PATRIC, the PathoSystems Resource Integration Center is a comprehensive Web-based resource for bacterial pathogens, biodefense research, and the study of emerging infectious diseases. PATRIC acquires, stores and integrates diverse information from pathogenic bacteria, provides visualization and data analysis tools to scientists, and enables the analysis of genomic, proteomic and various other data arising from, and of relevance to, infectious disease research. PATRIC’s scope includes all bacterial species and near relatives in the selected category A-C pathogens list as defined by NIAID.

The PATRIC project includes three primary collaborators: the University of Chicago, the University of Manchester, and New City Media. The University of Chicago is providing genome annotations and a PATRIC end-user genome annotation service using their Rapid Annotation using Subsystem Technology (RAST) system. The National Centre for Text Mining (NaCTeM) at the University of Manchester is providing literature-based text mining capability and service. New City Media is providing assistance in website interface development. The PATRIC project also develops and hosts the Pathogen Portal a gateway and common data repository for the entire NIAID BRC Program.

This project has been funded in whole or in part with Federal funds from the National Institute of Allergy and Infectious Diseases, National Institutes of Health, Department of Health and Human Services, under Contract No. HHSN272200900040C.

About the Cyberinfrastructure Division

The Cyberinfrastructure (CI) Division at the Virginia Bioinformatics Institute (VBI) of Virginia Tech (VT) is a diverse and highly integrated team of biologists, bioinformaticians, software engineers, and other experts that develops data, methods, infrastructure, and resources that enable scientific discoveries in infectious disease research and increasingly other research fields.
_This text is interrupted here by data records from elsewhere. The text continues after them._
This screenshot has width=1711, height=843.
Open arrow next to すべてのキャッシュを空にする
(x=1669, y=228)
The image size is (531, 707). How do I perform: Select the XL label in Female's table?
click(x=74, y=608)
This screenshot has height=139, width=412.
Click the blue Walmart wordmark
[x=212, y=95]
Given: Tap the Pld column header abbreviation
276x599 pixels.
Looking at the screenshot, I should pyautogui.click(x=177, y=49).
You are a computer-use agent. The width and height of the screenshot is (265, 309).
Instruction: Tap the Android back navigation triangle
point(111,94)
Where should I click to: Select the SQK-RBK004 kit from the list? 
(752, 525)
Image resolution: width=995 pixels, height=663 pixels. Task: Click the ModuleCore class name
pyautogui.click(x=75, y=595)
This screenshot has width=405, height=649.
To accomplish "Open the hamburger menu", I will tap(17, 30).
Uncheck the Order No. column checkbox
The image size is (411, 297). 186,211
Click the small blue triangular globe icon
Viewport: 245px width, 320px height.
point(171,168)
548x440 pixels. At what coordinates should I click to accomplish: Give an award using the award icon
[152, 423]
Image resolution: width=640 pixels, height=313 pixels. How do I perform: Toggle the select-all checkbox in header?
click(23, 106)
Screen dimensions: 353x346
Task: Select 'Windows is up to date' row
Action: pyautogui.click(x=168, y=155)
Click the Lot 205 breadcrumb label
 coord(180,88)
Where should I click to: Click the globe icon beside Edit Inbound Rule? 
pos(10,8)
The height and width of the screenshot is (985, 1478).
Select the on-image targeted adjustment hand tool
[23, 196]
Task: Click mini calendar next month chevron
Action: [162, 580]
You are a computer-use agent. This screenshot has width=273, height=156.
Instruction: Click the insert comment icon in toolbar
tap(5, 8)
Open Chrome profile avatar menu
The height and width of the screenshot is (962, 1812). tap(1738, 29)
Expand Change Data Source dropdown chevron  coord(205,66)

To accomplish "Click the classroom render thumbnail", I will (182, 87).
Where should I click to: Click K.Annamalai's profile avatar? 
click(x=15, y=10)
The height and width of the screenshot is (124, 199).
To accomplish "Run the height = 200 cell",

The team applies the principles of cyberinfrastructure to integrate data, computational infrastructure, and people. The CI Division has developed many public resources for curated, diverse molecular and literature data from various systems, and implemented the processes, systems, and databases required to support them. Members of the team also conduct research their own research in a highly coordinated way within the Division and with scientific communities across the globe by applying its methods, data, and infrastructure to make new discoveries.